Saturday, October 31, 2015

updates: days and publication


I guess it may be strange that the moment I move five thousand miles away from where I was born and raised, I decided that photos are kind of dumb, and chronicles are kind of dumb. I read a few months ago that kids make up half their memories. There is this miraculous little space in our minds where we (hopefully) nurture our imaginations and ingenuity so we'll have it later-- when the world gets real rough, and we're expected wield a battle ax-- the place where our imagination can save us-- and there is a mark against the make believe, a mark against our memories.
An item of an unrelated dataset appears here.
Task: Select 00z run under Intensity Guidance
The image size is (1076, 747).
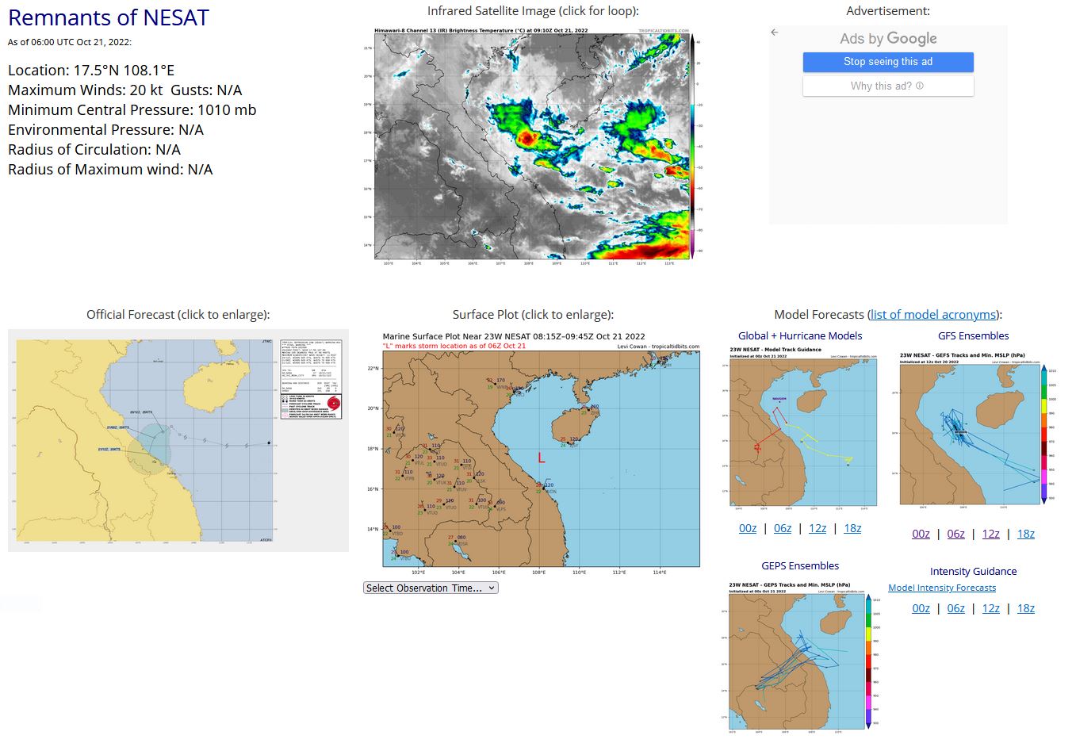Action: (921, 608)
So I decided that it is my place to create a world for my son.
                            it is my place to chronicle some things,

but not everything. Not even close. I keep thinking about Dostoyevsky's idea that ONE GOOD MEMORY CAN SAVE YOU SOMEDAY. And how true that it is, and if I'm going to give my son anything, I'm going to let him create his memories.

After all, the greatest parts of my own childhood are the moments I remember; it's the memories that have turned into stories. Those moments I've fleshed out the more and more I've thought about them. 

That's real beauty.

Along with this, I closed most of my social media accounts, and I turned the lock and key on everything. It's kind of funny. It's kind of funny the way life can become this secret thing all over again when you're not your shadow anymore.

What else?

My book is coming along.

All six of the stories I've completed have been picked up for publication. Most recently (this means two days ago), BlazeVOX picked up the title story: "Who are the Fantasy Girls?"

This is pretty amazing.

I finished the seventh story last week and sent it out.

The eighth story, which I'm finally beginning the draft on, is something I've been mapping and charting, changing and seriously avoiding, for at least 7 months. I don't know why.

Yes I do. It's funny and warped. It's desperate and draining, and it reminds me of probably too many things I don't like to think about. But honestly, ugh

It's just going to get more difficult. I know where I'm going.
                                                         I know everything that's happening,
                                                         who it's happening to
                                                         because it's already happened.


I've been going to church since September.
When I was small, we went to church consistently until I was seven.

Then everything kind of fell apart for a while.

I mean, you know, thank God for those memories that save us.
and kindness. Thanks God for that too.

I guess, at the end of all of this, I'll say I feel more alive than I've ever felt.
I feel confused, sensory, all that world Whitman was talking about.

The one I didn't really know.
The one I'm beginning to walk through now.